> _What the task requires_:
Pictures are to be excluded. Please print only the lines from the one containing "Task: Click the First Name input field" through the end of the data, exactly as they appear.

Top of Provided entries

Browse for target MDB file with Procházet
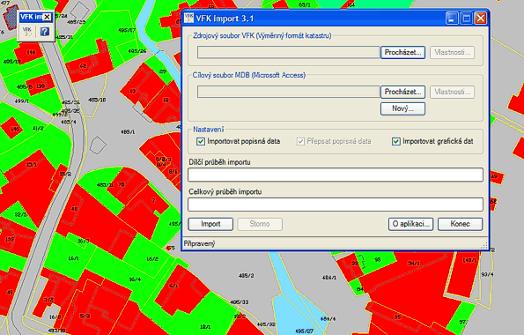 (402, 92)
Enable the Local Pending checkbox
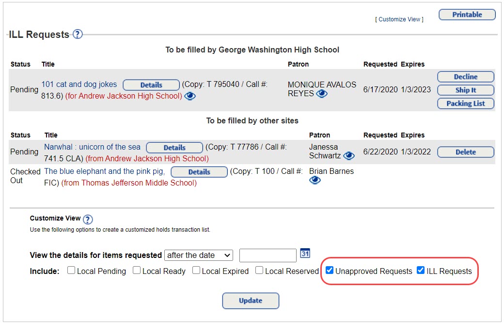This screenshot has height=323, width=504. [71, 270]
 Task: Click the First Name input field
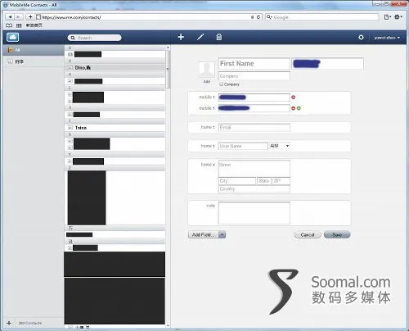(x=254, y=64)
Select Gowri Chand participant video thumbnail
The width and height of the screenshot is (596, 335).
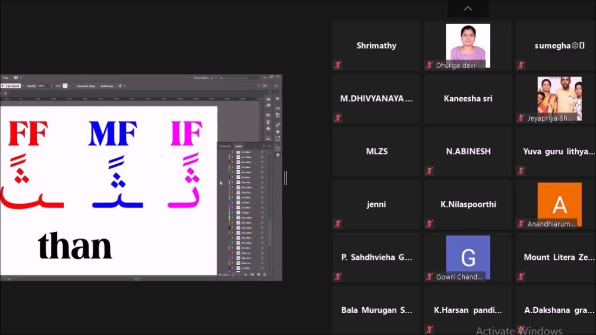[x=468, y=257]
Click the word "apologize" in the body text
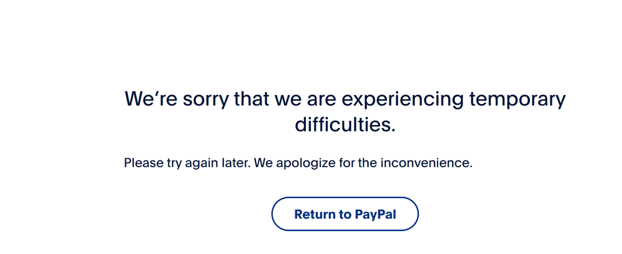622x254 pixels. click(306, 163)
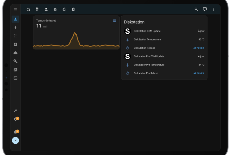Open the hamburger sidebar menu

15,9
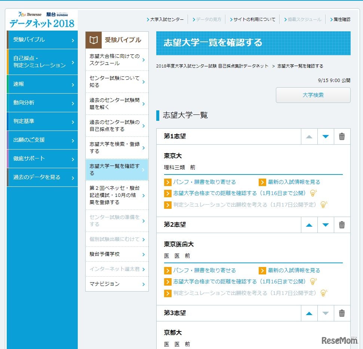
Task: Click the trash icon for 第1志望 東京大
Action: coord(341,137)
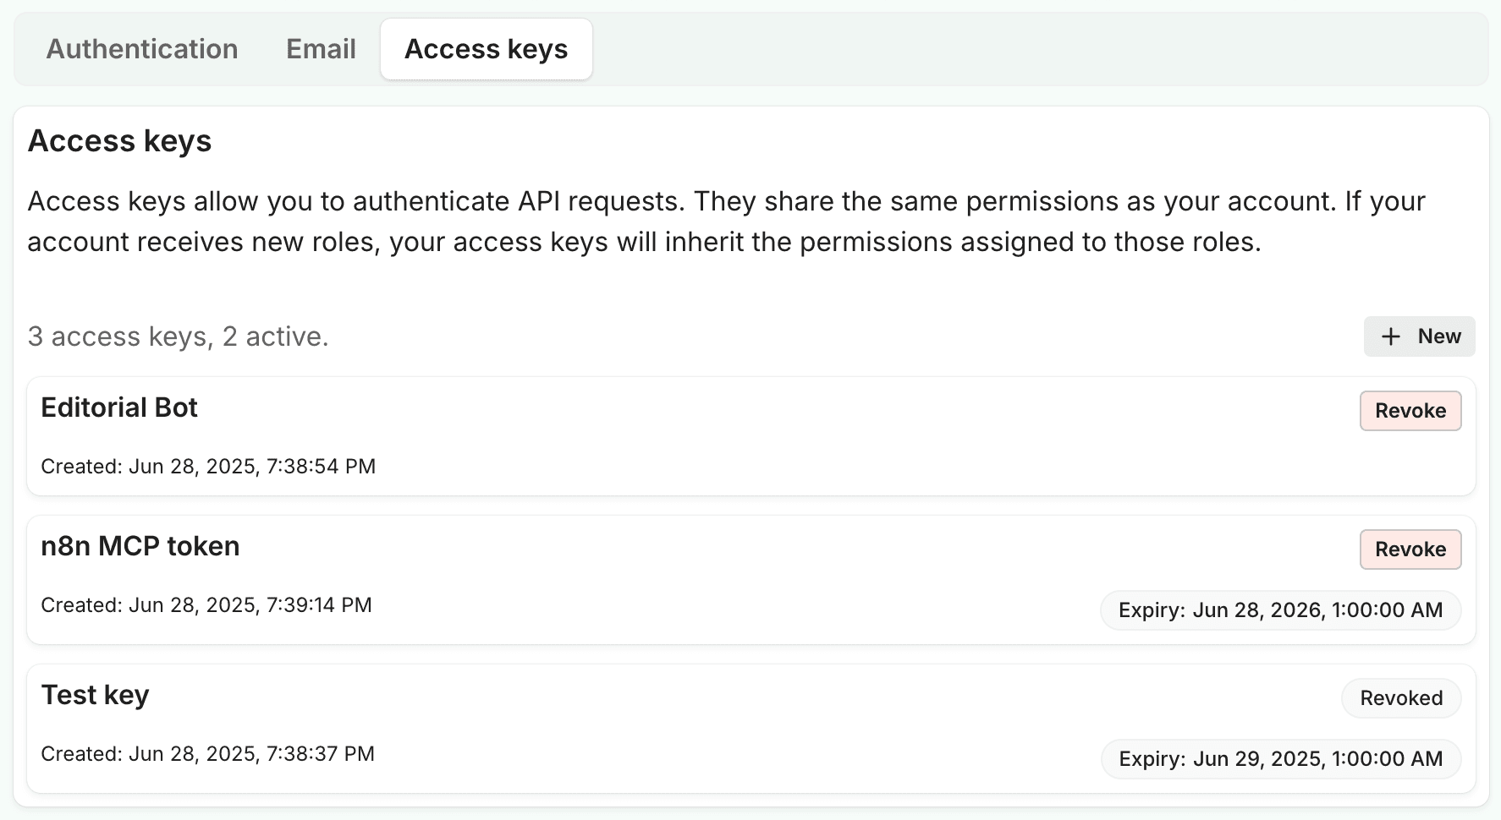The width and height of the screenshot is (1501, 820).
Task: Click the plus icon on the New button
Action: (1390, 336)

Bottom of Provided entries

> _Completed exercise_:
 Task: Click the First Name input field
(x=254, y=64)
Select Gowri Chand participant video thumbnail
The width and height of the screenshot is (596, 335).
[x=468, y=257]
Click the word "apologize" in the body text
622x254 pixels. click(306, 163)
Open the hamburger sidebar menu

15,9
Task: Click the trash icon for 第1志望 東京大
Action: coord(341,137)
The width and height of the screenshot is (1501, 820).
Task: Click the plus icon on the New button
Action: (1390, 336)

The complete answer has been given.